The huge burst of intellectual, artistic and religious activity The Late Preclassic also saw the rise of two powerful states Kaminaljuyu in the highlands and El Mirador in the lowlands. Both cities display the continued refinement in stonework, artistic friezes, and architecture during this era. I will go into this in more detail later as it was a truly amazing time for a culmination of ideas and organisation.

Hence we move to the death throes and the collapse of the Preclassic era and yet still we don’t know why some cities were abandoned at this time. So let’s look at the Terminal Preclassic.
TERMINAL PRECLASSIC
This will likely remain a mystery until more excavations are made or there is a lucky strike that occurs. The striking similarities between Olmec art and Mayan due to their hundreds of years cohabiting and or trading, and the subsequent disappearance of the Olmecs is a puzzle, but collapse it did. Its bloated rapid rise must have been so fast and furious that something went wrong and decline it did, most notably at around 200 to 250 AD. (the murals found in San Bartolo are a fine example of the age)

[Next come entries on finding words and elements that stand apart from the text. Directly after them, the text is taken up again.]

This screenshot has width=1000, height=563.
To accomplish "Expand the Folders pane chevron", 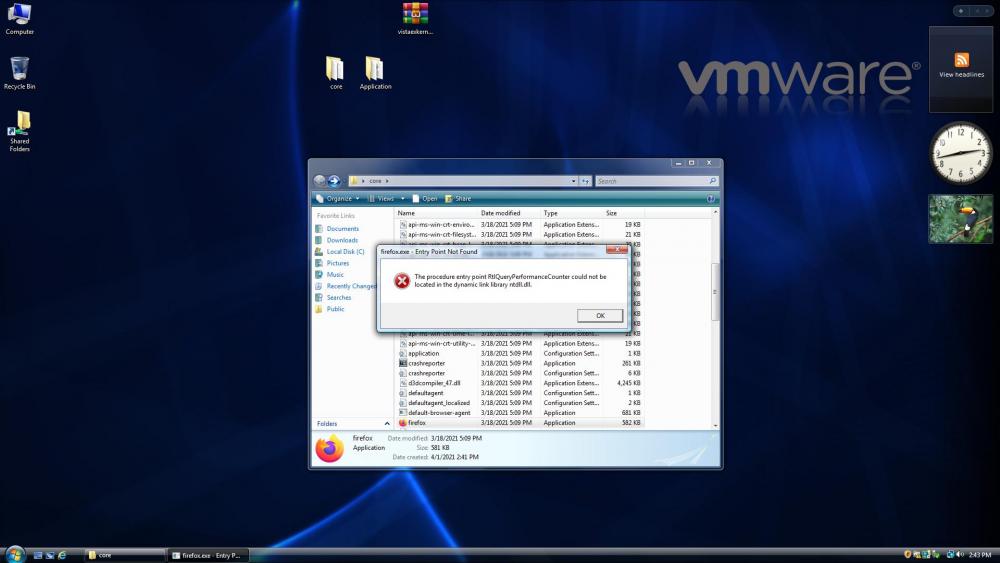I will (387, 424).
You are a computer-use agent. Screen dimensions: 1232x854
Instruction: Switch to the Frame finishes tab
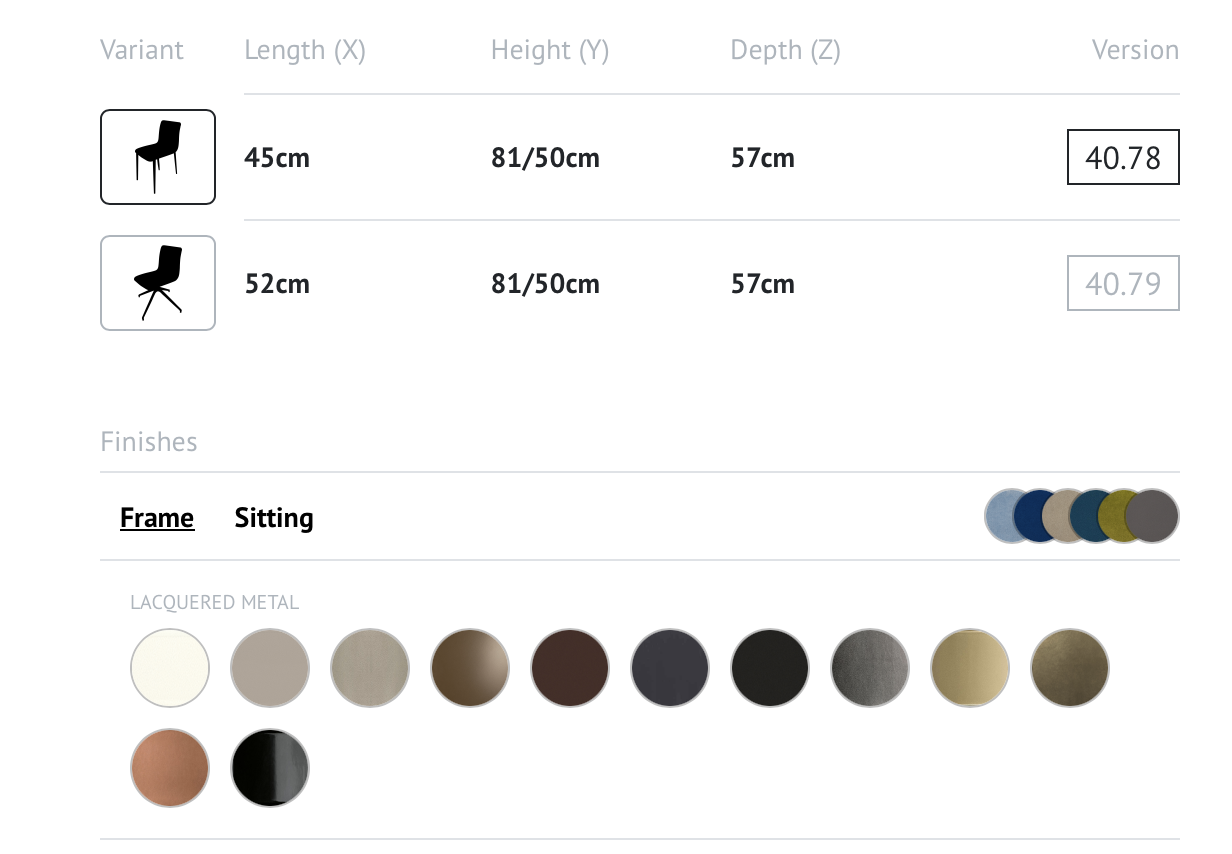point(157,518)
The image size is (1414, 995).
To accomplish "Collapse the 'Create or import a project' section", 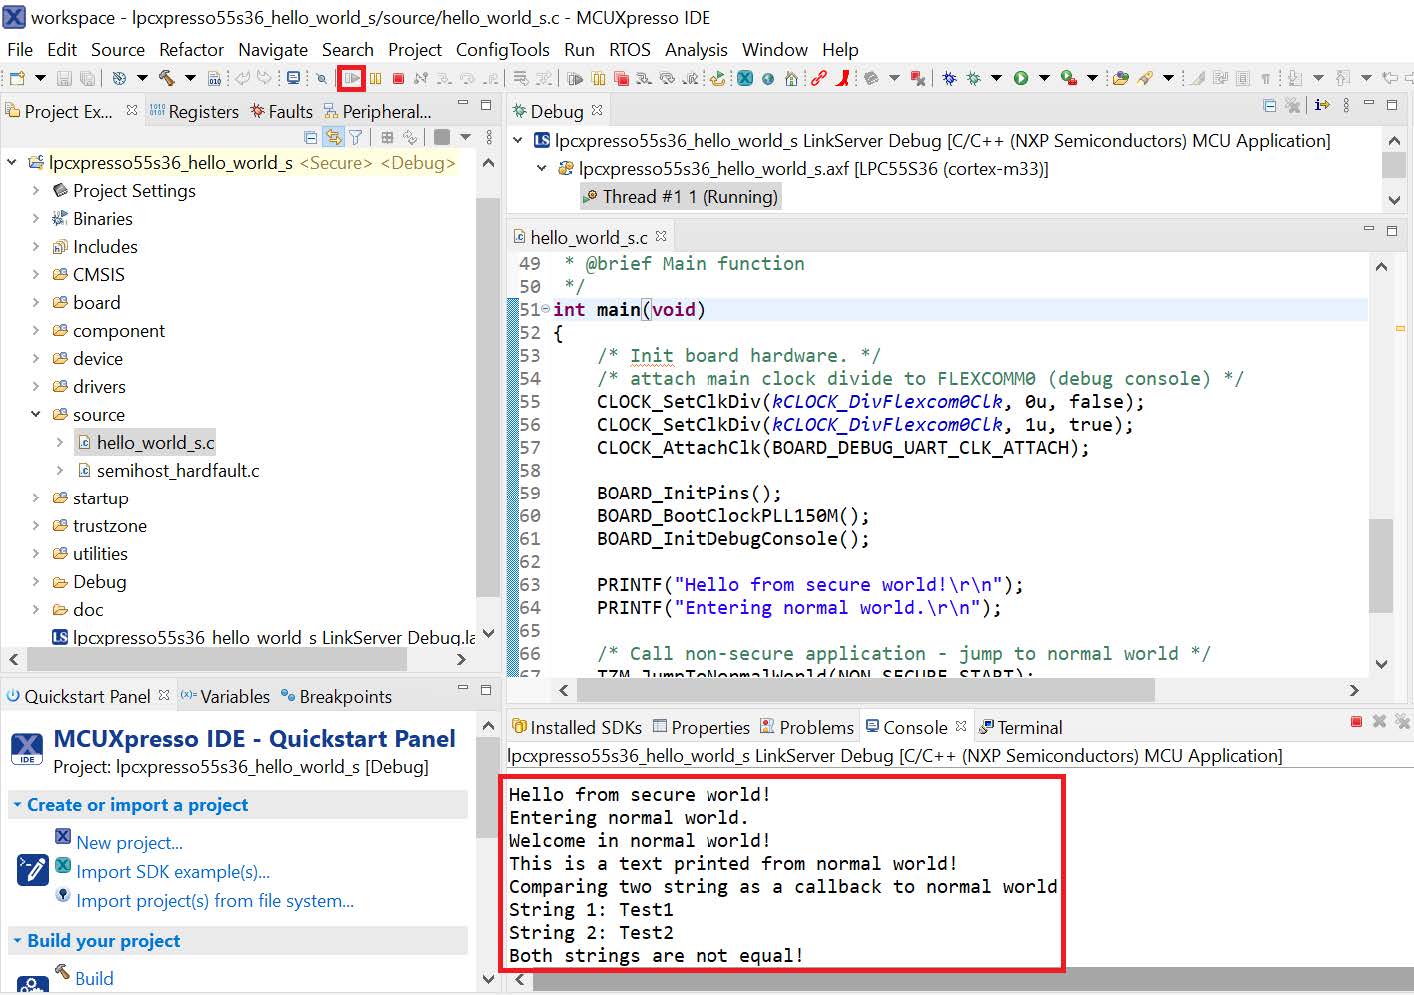I will click(17, 805).
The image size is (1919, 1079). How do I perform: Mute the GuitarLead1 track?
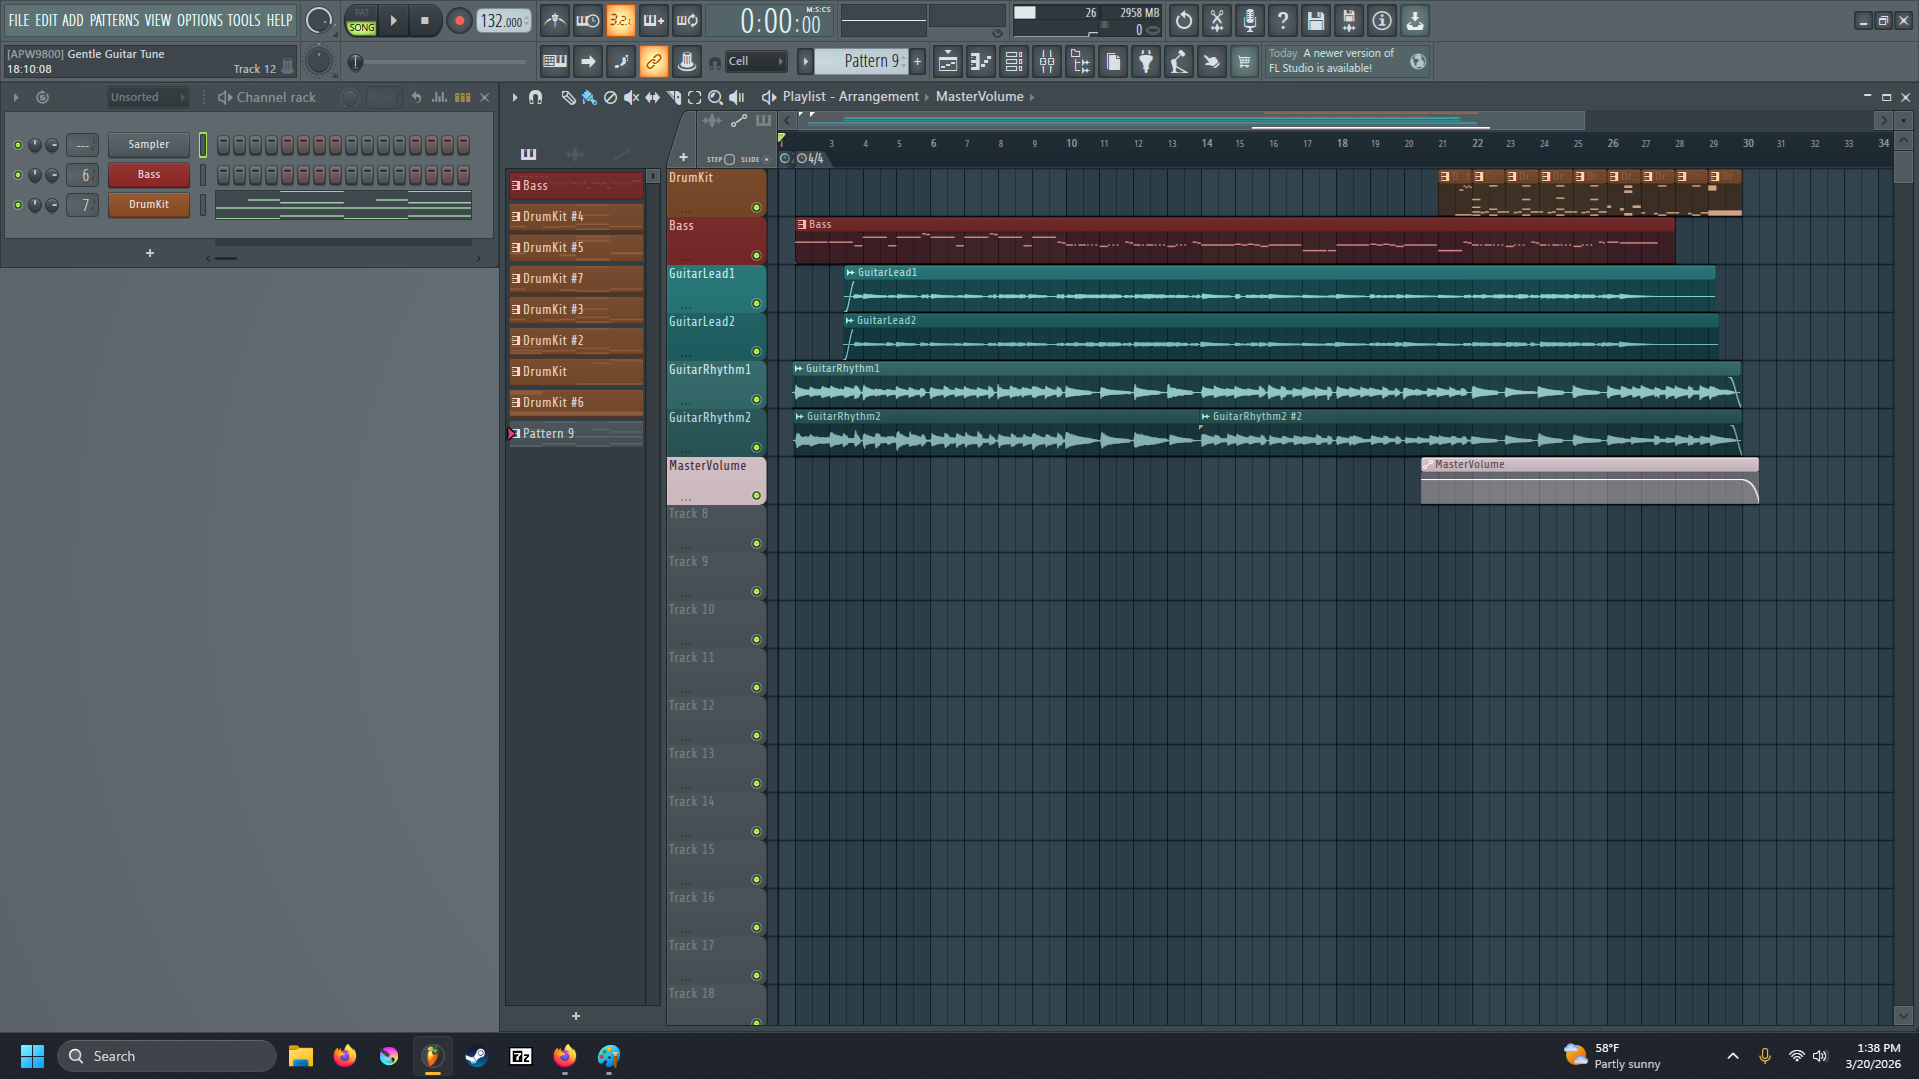tap(756, 304)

We see this most notably in Chiapas, El Petén and the Yucatán peninsula. This collapse is still not fully understood but it would reasonably seem that food and drought played a part and the sheer volume of people was no longer sustainable on the dwindling resources. This would be an indicator that this dynamic civilization had two major crashes and presumably many smaller ones as yet not been investigated. This would give rise to speculation that this has happened many times over as we push back human history ever further with archaeological discoveries all over the world. The rise and fall of ‘civilizations’ on a regular basis seems to be a pattern eternal on the face of the planet.
We will later have a look more closely at this vital emergence and demise of these fated people and what wonderful things they created for later use and the basis of the Classic era.